В тот Пушкинский год по всей России много чего доброго удалось издать, зачастую только благодаря юбилею Пушкина, под его имя даже русофобы вынуждены были давать деньги на то или иное издание, связанное с юбилеем поэта. Удалось тогда даже возродить десять лет до того не выходивший традиционный альманах "День поэзии". Министерство печати профинансировало это возрождение, потом, через два года, правда, пообещав, в деньгах на следующие издания отказало.
Но что-то живое уже пошло, стало набирать силу. В Пушкинский год от Мурманска до Владивостока — везде выходили альманахи, коллективные сборники, серии, поэтические библиотеки, овеянные юбилеем Пушкина.
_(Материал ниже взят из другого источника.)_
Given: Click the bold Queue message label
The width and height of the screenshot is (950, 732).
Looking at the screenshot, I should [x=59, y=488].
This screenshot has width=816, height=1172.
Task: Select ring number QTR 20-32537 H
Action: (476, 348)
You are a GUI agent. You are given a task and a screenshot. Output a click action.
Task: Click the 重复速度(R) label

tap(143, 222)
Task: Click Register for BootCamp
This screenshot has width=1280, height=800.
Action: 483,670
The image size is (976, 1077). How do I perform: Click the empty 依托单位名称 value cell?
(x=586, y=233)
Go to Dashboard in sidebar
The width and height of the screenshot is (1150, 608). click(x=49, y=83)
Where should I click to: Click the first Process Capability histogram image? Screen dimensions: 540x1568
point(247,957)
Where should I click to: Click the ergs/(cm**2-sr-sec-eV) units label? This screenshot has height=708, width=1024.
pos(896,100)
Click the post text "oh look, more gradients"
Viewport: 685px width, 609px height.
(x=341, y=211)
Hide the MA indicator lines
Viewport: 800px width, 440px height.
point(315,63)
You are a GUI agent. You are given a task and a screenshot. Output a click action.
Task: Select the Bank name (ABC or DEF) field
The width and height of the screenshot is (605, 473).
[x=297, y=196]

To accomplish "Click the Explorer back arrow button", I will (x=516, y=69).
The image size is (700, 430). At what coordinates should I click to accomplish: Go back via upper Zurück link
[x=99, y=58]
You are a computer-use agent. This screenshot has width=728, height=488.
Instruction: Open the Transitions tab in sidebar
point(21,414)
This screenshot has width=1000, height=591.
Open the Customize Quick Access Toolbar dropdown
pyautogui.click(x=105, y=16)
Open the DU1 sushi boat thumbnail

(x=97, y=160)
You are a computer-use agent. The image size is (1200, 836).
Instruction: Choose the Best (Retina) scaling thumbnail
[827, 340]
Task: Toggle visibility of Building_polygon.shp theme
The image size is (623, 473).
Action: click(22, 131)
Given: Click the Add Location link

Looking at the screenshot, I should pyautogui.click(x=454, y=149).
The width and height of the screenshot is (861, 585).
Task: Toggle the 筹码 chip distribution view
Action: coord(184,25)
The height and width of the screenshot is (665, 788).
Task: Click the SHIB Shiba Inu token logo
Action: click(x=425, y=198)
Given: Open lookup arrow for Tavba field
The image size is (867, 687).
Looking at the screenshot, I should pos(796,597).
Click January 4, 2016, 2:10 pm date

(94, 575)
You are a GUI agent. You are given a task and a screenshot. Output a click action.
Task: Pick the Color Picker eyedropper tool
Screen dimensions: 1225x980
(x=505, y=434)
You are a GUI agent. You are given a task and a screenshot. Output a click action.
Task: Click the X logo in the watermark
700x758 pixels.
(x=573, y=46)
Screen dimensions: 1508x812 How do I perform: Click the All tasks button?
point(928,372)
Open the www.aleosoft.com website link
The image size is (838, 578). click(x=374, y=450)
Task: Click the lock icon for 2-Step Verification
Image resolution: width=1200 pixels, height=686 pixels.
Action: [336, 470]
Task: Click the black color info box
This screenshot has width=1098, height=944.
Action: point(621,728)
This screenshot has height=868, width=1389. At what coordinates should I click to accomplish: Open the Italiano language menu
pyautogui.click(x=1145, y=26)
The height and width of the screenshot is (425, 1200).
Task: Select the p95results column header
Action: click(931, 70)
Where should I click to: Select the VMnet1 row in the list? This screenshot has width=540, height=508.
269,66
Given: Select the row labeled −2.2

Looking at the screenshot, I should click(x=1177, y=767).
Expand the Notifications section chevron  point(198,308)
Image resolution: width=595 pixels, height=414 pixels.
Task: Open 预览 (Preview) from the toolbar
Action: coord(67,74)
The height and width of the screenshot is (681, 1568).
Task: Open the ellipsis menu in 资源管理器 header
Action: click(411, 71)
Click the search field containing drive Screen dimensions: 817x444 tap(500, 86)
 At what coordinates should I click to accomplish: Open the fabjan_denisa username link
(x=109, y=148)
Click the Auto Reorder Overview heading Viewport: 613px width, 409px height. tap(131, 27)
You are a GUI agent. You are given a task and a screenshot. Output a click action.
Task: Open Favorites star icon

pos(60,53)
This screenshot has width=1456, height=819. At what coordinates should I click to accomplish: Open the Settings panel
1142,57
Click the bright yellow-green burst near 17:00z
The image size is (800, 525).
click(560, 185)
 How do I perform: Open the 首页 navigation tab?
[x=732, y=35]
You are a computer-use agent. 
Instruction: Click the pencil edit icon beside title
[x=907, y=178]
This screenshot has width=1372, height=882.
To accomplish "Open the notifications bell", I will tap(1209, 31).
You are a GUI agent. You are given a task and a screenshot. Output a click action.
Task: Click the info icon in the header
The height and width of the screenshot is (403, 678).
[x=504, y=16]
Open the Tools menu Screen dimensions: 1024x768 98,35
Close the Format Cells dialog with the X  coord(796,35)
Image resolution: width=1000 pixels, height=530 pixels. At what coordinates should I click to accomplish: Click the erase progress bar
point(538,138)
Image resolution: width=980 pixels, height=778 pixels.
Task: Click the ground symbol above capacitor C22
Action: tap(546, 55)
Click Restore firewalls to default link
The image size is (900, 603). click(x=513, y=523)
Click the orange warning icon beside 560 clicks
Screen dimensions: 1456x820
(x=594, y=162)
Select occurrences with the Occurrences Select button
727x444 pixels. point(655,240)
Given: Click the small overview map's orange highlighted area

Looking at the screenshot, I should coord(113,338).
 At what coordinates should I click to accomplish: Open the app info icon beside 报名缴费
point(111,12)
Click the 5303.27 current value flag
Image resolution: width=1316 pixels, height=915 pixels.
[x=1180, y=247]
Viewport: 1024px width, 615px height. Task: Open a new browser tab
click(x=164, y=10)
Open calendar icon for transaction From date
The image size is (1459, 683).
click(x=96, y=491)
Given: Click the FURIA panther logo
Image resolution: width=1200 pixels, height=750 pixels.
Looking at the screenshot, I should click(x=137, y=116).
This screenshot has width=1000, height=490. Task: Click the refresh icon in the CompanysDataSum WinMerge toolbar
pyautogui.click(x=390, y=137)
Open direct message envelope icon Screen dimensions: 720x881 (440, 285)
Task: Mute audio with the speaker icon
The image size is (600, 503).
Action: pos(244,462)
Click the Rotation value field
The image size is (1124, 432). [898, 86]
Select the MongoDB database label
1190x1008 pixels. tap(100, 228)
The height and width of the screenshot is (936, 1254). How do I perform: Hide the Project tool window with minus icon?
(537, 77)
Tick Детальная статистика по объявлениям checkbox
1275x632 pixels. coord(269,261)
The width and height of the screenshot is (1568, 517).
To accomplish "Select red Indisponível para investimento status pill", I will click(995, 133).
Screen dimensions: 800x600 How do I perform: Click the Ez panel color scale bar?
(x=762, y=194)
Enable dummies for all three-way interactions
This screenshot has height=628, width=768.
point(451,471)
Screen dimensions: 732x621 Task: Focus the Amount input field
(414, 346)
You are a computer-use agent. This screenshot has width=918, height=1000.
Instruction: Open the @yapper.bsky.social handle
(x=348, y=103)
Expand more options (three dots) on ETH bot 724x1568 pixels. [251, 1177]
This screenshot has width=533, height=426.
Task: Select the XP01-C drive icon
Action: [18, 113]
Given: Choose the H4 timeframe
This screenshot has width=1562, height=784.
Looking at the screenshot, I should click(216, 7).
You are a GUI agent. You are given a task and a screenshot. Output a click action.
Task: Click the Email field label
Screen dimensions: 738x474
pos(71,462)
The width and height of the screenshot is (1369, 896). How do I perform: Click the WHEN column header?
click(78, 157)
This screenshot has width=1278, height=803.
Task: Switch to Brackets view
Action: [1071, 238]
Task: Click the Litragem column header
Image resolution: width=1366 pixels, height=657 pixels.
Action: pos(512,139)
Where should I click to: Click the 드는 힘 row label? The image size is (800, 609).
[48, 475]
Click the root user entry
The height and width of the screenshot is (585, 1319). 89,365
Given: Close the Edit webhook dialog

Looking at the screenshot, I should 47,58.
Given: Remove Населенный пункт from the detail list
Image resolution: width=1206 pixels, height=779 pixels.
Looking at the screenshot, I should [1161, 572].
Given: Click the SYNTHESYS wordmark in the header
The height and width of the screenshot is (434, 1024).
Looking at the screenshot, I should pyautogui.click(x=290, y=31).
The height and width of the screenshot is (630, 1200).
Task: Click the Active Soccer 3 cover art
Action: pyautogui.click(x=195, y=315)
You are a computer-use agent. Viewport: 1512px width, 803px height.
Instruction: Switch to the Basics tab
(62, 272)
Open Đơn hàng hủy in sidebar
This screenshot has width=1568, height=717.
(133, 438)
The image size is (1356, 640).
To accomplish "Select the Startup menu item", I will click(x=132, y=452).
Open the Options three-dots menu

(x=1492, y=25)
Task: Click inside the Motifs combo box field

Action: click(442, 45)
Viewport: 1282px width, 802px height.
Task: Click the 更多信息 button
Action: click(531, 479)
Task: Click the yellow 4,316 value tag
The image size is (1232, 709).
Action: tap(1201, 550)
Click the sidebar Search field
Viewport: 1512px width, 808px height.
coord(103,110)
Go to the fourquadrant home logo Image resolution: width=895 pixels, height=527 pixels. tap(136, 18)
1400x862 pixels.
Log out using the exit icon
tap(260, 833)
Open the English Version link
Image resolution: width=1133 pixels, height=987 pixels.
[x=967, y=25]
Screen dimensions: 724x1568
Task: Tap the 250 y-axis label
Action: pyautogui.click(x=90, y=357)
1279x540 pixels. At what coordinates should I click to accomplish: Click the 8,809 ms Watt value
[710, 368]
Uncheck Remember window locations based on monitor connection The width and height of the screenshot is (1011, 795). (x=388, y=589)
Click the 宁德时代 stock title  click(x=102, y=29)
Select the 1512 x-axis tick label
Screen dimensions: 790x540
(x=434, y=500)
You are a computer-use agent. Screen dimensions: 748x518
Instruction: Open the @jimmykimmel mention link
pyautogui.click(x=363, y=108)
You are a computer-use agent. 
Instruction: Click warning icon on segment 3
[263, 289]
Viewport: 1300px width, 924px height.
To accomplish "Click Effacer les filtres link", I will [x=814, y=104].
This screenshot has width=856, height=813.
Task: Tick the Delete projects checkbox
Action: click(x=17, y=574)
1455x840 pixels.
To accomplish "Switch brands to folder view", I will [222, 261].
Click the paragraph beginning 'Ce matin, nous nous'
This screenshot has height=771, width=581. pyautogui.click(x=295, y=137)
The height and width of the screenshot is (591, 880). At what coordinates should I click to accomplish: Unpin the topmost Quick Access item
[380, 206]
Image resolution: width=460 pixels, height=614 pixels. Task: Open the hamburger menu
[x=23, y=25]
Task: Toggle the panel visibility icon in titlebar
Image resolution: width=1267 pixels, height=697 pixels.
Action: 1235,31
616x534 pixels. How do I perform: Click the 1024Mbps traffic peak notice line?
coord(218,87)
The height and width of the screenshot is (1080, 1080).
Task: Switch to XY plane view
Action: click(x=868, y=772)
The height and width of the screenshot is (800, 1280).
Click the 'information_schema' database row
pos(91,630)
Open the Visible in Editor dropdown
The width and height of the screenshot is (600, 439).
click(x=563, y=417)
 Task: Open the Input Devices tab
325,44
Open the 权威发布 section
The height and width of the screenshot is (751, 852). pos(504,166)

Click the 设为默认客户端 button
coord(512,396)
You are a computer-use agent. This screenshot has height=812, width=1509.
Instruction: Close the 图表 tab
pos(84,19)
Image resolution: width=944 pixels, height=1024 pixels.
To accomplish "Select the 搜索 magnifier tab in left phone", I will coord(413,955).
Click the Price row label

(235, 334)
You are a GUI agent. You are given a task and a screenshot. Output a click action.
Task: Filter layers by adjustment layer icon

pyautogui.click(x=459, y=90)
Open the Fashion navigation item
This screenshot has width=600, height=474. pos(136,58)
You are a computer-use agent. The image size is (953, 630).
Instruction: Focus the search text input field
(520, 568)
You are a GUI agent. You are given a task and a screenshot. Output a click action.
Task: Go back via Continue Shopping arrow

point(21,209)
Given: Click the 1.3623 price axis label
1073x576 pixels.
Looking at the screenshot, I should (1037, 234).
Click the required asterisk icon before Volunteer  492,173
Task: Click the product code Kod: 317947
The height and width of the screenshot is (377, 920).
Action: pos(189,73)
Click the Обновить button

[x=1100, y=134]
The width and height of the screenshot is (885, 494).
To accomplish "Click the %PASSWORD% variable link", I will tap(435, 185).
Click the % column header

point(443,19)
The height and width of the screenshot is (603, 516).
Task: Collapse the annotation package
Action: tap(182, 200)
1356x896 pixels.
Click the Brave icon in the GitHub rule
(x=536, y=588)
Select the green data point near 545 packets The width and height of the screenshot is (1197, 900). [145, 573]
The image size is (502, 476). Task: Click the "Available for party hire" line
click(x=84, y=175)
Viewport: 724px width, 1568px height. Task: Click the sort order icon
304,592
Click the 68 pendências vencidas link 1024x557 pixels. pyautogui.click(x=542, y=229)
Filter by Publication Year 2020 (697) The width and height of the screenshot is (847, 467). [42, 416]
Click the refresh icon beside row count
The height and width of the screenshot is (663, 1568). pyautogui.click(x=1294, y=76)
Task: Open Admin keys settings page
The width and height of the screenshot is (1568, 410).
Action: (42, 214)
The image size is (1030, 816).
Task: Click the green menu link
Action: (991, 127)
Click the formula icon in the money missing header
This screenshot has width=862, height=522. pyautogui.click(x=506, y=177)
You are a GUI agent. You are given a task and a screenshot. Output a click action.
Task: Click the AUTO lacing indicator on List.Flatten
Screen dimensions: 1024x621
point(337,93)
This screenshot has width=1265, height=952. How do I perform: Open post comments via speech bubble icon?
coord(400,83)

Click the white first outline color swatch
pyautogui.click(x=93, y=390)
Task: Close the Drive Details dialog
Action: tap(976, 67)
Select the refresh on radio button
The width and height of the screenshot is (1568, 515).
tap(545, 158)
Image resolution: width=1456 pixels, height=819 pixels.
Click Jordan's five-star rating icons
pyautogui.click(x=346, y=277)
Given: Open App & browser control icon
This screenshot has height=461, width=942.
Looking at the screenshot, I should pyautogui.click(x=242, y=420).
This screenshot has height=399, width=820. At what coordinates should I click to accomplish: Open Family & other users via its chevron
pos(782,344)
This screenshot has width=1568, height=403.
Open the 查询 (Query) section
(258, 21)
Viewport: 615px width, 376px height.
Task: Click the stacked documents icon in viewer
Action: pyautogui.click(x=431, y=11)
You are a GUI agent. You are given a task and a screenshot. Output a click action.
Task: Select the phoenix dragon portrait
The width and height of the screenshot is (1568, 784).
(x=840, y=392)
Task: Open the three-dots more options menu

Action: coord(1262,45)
Как-то стали уходить в тень все эти стихотворцы, пишущие так называемый стёб. Что такое этот стёб? Это подмена творчества, подмена творчества иронией и паллиативом. Все эти иртеньевы и приговы, и кибировы. Всё это разрушение. Но лет десять это разрушение поднимали, давали премии, вплоть до государственных. Можно говорить о модернизме, о постмодернизме, о чём любят говорить критики, не очень хорошо разбирающиеся в поэзии, но по сути долго бал правила антипоэзия. Высокое и светлое имя Пушкина стало всё ставить на свои места.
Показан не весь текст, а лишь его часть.